Recent rhetoric across the country hyping fear and scapegoating Syrian refugees takes our country back to earlier, dangerous moments in our country’s history. The vote in the U.S. House of Representatives yesterday was a disturbing reminder of how quickly our nation reverts to a fear-based mentality.
The result, sadly, is only more fear: an overhyped fear for the majority and now a very real fear of persecution for our Muslim and Arab neighbors. And fear fuels extremism.
I find it particularly disturbing that much of the fear comes from those who would consider America a “Christian nation,” but who refuse to acknowledge Jesus’ life experience as a refugee or Biblical exhortations to welcome the stranger.
How do we counter this fear?
Stories of hope help. I’m reminded of my late friend Cal Uomoto, the son of Japanese parents interned by the U.S. government, who dedicated his life to welcoming immigrants and refugees. Many of us know individuals like Cal who live to share hope with others.

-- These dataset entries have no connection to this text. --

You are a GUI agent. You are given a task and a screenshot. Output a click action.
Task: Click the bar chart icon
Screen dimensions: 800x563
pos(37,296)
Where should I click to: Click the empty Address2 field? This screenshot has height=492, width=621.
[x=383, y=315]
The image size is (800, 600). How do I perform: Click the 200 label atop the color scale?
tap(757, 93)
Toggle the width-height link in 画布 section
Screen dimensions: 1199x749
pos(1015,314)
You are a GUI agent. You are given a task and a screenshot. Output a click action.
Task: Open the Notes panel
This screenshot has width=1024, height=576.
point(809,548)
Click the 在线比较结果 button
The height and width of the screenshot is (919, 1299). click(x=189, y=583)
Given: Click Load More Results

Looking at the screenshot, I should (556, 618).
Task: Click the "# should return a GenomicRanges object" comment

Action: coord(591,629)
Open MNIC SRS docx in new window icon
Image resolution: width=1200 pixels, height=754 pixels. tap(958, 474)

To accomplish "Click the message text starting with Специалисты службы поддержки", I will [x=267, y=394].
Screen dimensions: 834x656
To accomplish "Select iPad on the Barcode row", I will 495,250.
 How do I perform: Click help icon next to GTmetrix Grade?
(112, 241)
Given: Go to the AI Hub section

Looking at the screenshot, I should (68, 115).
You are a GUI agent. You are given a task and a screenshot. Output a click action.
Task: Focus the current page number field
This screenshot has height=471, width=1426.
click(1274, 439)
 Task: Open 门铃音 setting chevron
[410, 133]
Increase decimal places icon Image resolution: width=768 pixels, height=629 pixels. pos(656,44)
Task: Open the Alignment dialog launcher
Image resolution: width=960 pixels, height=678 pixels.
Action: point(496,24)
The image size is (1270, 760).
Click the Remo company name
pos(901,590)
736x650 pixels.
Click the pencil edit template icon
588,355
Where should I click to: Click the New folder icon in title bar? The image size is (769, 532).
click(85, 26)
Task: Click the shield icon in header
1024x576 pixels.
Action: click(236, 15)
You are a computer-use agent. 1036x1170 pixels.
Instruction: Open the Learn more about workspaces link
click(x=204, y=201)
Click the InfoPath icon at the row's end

Building inclusive community helps. I encourage residents of Seattle to take extra steps to welcome their immigrant and refugee neighbors and learn their stories. There are numerous organizations like the International Rescue Committee, World Relief, the Northwest Immigrant Rights Project, OneAmerica, Casa Latina, Refugee Women’s Alliance and many, many more that could use support and volunteers.
And leadership helps. I’m thankful for statements made by our Governor Jay Inslee (on NPR’s Morning Edition and in the New York Times) and by the Seattle Times Editorial Board denouncing this fear. I’m also grateful that Seattle’s two representatives in the House voted against yesterday’s xenophobic legislation. But other civic, faith and community leaders must speak out as well.
Seattle has proven so far to be resistant to this national epidemic of fear, but we are not immune.